EXERCISE AIM: The entries that follow include a run beginning at the line with "Message (55, 2014)" and ending at the line with "Snapchat (399, 2277)"; restate that run word for word and leave the rest out.

[Stored items]
____

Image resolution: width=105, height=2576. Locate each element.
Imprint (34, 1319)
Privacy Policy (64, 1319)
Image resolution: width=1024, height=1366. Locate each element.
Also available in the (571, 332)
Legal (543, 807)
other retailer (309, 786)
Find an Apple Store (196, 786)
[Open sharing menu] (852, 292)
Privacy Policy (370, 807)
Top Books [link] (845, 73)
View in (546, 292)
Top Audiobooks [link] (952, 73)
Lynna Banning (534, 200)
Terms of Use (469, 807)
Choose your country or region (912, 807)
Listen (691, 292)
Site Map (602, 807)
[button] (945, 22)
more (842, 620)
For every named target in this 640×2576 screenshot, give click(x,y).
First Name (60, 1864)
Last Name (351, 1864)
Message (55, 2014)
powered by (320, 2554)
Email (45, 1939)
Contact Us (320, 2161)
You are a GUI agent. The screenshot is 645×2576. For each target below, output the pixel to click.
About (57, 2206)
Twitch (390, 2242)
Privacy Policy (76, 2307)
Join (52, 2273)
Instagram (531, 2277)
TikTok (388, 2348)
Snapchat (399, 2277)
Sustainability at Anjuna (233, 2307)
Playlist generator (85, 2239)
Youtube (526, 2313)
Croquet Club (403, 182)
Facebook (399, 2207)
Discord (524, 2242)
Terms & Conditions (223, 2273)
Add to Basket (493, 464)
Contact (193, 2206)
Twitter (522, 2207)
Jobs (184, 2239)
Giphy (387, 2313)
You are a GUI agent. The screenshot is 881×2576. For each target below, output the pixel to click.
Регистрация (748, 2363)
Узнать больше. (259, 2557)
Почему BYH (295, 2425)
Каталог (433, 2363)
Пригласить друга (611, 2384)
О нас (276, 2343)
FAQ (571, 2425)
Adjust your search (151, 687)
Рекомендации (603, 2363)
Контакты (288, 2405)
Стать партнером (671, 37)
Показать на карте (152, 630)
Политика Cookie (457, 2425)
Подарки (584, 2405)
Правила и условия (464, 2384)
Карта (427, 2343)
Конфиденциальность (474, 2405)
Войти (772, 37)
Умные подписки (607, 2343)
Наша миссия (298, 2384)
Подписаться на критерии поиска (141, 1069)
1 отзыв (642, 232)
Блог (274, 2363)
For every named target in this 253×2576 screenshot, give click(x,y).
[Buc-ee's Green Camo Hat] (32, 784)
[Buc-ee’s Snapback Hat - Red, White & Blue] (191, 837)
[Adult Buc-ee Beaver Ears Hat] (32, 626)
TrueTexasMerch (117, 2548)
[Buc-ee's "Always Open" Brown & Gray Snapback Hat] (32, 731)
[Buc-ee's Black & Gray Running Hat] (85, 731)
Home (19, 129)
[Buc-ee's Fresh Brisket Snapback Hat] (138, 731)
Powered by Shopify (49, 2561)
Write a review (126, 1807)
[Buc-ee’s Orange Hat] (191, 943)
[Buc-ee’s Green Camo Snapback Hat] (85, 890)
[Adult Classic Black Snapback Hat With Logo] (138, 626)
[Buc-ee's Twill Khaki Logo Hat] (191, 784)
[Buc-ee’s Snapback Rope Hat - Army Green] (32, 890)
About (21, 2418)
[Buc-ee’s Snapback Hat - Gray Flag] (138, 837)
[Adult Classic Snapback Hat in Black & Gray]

____

REPLY TO THE EXERCISE:
Message (55, 2014)
powered by (320, 2554)
Email (45, 1939)
Contact Us (320, 2161)
You are a GUI agent. The screenshot is 645×2576. For each target below, output the pixel to click.
About (57, 2206)
Twitch (390, 2242)
Privacy Policy (76, 2307)
Join (52, 2273)
Instagram (531, 2277)
TikTok (388, 2348)
Snapchat (399, 2277)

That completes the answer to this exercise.